Après des partis politiques et leurs candidats, c’est au tour de la plus grande centrale syndicale du Québec, la FTQ, d’atteindre la zone paritaire hommes-femmes dans ses plus hautes instances.

Lia Lévesque
La Presse canadienne

Le Bureau de direction de la FTQ, qui est composé de 17 personnes, compte désormais 7 femmes et 10 hommes — une première pour la centrale de plus de 600 000 membres. Les femmes représentent donc 41 % des membres du Bureau de direction.

Qui plus est, le membership de la FTQ n’est pas composé moitié-moitié d’hommes et de femmes, mais bien de 37 % de femmes et 63 % d’hommes. La FTQ compte en effet de grands syndicats qui sont très présents dans les milieux traditionnellement masculins, comme les alumineries, les mines, la forêt, la construction et l’aéronautique.

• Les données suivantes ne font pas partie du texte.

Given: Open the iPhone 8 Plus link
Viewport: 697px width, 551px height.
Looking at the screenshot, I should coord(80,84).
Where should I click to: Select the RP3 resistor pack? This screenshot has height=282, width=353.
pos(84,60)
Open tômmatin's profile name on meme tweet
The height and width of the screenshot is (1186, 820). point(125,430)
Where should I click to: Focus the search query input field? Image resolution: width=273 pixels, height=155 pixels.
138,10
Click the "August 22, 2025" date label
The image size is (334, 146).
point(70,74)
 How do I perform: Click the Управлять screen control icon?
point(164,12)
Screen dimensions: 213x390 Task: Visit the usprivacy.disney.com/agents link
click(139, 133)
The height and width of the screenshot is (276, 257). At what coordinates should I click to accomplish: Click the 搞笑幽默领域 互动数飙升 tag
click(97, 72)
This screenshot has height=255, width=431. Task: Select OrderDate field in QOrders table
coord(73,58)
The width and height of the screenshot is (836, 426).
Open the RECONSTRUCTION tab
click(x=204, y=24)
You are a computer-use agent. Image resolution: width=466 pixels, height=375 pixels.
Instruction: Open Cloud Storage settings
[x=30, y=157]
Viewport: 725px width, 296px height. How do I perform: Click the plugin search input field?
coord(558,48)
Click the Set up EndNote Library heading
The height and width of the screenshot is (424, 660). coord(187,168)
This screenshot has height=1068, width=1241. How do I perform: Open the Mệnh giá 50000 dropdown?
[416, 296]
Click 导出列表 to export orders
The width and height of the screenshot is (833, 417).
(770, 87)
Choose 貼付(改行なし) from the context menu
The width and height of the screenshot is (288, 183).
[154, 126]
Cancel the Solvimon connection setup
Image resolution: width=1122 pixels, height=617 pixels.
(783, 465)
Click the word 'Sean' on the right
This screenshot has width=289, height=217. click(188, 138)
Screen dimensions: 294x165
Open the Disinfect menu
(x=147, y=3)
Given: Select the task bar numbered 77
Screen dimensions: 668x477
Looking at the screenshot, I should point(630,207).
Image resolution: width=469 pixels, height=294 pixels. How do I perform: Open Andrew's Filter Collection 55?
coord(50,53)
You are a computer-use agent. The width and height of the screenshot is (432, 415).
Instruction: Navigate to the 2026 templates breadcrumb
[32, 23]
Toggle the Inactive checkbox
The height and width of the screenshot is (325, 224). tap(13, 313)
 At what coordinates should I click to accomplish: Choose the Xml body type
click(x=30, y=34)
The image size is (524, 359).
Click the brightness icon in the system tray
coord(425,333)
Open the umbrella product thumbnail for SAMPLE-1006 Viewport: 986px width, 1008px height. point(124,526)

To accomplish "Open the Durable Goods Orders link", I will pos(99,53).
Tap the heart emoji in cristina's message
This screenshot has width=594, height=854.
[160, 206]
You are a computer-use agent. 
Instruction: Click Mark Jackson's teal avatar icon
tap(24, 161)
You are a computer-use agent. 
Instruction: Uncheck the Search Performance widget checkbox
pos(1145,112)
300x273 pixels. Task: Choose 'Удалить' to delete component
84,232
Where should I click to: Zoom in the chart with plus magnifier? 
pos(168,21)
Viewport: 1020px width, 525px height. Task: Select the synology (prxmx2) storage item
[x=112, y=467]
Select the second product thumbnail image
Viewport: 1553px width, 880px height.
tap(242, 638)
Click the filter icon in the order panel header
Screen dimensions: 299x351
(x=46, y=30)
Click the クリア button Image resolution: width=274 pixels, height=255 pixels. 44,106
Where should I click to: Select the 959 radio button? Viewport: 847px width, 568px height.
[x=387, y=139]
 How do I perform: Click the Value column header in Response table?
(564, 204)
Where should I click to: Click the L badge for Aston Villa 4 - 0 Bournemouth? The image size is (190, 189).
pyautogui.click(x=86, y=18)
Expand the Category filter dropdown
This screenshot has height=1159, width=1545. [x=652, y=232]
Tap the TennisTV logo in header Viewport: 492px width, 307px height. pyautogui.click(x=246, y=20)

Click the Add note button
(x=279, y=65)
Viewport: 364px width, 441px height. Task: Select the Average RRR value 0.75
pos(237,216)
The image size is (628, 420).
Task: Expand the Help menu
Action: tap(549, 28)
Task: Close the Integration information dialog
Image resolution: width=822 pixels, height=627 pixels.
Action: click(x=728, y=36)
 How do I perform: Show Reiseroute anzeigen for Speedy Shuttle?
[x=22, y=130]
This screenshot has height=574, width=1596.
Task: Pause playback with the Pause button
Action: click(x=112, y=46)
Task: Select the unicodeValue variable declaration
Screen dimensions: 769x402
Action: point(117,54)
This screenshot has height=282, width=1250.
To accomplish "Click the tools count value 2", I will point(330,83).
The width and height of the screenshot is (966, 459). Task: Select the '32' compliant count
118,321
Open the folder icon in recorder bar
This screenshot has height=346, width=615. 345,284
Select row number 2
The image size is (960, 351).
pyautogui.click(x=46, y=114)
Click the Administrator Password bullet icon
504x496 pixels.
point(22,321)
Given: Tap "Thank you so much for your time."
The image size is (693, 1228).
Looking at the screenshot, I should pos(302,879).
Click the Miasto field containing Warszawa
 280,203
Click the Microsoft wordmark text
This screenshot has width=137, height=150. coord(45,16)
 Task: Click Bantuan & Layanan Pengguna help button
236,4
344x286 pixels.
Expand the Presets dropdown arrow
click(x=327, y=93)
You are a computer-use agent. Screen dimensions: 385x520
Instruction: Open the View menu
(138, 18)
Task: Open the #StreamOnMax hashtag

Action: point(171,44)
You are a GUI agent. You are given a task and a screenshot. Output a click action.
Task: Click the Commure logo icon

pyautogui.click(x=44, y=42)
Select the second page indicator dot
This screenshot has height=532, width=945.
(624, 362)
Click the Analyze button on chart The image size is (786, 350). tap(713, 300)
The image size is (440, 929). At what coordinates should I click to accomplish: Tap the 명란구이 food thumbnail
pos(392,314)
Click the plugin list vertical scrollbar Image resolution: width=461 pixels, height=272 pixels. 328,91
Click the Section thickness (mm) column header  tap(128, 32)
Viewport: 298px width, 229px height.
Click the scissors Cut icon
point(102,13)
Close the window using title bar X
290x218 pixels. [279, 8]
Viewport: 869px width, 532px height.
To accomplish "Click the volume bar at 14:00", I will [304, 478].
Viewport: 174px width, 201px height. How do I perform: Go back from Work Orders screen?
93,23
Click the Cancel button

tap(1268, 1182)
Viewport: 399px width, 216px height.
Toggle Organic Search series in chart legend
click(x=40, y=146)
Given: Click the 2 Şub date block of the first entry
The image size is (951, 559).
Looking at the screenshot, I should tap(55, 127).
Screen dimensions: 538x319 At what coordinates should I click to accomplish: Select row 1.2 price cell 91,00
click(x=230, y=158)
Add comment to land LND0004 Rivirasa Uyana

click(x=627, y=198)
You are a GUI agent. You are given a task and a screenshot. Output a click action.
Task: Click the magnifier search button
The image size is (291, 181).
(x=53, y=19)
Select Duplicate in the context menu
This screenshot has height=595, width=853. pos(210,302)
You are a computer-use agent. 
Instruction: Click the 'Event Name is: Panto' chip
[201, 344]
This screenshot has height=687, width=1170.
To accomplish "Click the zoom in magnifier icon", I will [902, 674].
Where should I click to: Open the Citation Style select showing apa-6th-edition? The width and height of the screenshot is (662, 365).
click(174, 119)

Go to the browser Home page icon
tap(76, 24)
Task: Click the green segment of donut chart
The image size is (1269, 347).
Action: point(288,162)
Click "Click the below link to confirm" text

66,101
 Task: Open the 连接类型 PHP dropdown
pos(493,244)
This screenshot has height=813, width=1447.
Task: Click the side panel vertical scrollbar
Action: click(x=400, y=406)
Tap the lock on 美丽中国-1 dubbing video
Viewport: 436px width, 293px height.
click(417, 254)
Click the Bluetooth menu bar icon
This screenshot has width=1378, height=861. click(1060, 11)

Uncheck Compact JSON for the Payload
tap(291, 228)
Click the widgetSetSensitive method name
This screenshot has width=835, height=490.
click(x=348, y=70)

« La FTQ est représentative de ses membres et il y a de plus en plus de femmes qui y militent. Et je vous avoue que c’est rafraîchissant pour l’organisation. Je vois d’un bon œil l’arrivée des femmes en plus grand nombre au Bureau de la FTQ », s’est exclamé Daniel Boyer, président de la FTQ, en entrevue avec La Presse canadienne mardi.

Il y a plus de 20 ans, trois postes avaient été réservés aux femmes, parce que la FTQ estimait qu’elles n’étaient pas suffisamment représentées. Mais depuis, l’accroissement de leur présence s’est fait sans que des quotas aient à être imposés. « Ça s’est fait naturellement », se réjouit M. Boyer.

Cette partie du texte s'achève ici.